PPP1R14C facilitates triple‐negative breast cancer (TNBC) tumour growth and metastasis. (A) Control, PPP1R14C‐overexpressing, or PPP1R14C‐silenced SUM159PT cells were orthotopically injected into mice (1 × 106/injection, n = 6/group). The tumour volumes in each group were shown. (B) IHC of Ki‐67 staining showed in the indicated xenografts. Scale bars represent 50 μm. (C) In vivo metastasis assays of PPP1R14C‐overexpressing, PPP1R14C‐silenced, and control MDA‐MB‐231 cells. Lung metastatic burden was monitored weekly using bioluminescent imaging (BLI). Representative BLI images of the lungs were shown. The visible surface metastatic lesions were counted. (D) Kaplan–Meier survival curves of mice. (E) Lung colonization and spontaneous metastasis models of PPP1R14C‐overexpressing, PPP1R14C‐silenced, and control 4T1 cells. BLI quantification of lung metastasis of the indicated cells. (F) The visible surface metastatic lesions of the lungs were counted. Two‐tailed Student's t‐test and log‐rank test were used.

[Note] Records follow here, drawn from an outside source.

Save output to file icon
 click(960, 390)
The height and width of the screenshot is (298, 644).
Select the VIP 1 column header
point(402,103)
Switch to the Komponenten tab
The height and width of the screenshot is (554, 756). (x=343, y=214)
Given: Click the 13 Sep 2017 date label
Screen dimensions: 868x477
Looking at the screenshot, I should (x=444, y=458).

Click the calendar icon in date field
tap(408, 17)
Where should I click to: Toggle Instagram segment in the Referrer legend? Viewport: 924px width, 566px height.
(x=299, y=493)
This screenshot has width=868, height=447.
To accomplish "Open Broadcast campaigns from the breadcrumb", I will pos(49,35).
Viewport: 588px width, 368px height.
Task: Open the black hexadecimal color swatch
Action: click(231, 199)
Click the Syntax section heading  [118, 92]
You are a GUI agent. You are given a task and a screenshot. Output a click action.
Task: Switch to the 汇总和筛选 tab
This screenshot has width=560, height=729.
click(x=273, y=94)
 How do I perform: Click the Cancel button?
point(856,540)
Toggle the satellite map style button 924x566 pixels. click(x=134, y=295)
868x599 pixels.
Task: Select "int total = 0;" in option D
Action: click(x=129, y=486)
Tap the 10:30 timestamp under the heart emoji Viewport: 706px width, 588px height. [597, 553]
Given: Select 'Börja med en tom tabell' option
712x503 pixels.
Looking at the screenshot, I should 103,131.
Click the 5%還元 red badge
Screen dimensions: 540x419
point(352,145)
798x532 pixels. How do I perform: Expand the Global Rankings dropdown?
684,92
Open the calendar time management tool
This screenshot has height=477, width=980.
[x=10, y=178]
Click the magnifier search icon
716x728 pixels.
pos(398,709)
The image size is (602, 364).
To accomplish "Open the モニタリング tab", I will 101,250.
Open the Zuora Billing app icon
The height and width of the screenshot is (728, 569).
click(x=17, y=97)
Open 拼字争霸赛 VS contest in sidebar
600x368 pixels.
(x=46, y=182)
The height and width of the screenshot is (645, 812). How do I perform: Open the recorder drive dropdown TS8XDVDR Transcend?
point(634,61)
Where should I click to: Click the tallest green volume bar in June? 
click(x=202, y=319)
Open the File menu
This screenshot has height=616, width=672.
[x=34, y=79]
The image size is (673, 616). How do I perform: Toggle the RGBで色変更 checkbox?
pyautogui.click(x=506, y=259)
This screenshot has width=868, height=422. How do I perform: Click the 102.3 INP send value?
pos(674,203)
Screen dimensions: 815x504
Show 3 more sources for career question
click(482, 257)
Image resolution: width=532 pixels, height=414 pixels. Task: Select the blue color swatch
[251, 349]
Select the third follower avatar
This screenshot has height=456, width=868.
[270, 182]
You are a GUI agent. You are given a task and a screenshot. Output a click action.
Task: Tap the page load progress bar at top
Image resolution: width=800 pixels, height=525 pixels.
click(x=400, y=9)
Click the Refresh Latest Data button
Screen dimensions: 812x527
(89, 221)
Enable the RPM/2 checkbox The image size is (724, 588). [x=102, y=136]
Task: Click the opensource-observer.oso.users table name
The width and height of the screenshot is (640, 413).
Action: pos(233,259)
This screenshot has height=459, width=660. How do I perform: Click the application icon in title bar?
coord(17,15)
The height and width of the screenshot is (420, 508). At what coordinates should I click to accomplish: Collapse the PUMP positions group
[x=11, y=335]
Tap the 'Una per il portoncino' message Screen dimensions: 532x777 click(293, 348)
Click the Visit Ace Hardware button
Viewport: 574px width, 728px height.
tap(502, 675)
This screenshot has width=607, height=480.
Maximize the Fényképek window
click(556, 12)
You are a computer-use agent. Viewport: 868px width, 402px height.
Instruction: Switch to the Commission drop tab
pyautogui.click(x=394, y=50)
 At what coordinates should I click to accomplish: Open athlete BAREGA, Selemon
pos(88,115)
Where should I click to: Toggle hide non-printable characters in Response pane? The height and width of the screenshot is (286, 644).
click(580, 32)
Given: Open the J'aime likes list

Furthermore, the role of PPP1R14C in metastasis was explored in an orthotopic mouse model of spontaneous breast cancer metastasis using the 4T1 cells. Luciferase‐expressing 4T1 cells (2 × 105) with altered PPP1R14C expression were orthotopically injected into the mammary fat pad. Tumour volumes were determined every week after surgery. The spontaneous metastasis of 4T1 cells was evaluated using the Xenogen IVIS Spectrum Imaging System. Strikingly, BLI and the visible metastatic lesions revealed that the metastasis of 4T1 cells was promoted in the PPP1R14C overexpression group, but suppressed in the PPP1R14C‐silenced group (Figure 4E,F). Moreover, upregulating PPP1R14C expression shortened the survival time of mice strikingly (Figure S2C). These findings indicated that PPP1R14C promoted tumorigenesis and metastasis of TNBC.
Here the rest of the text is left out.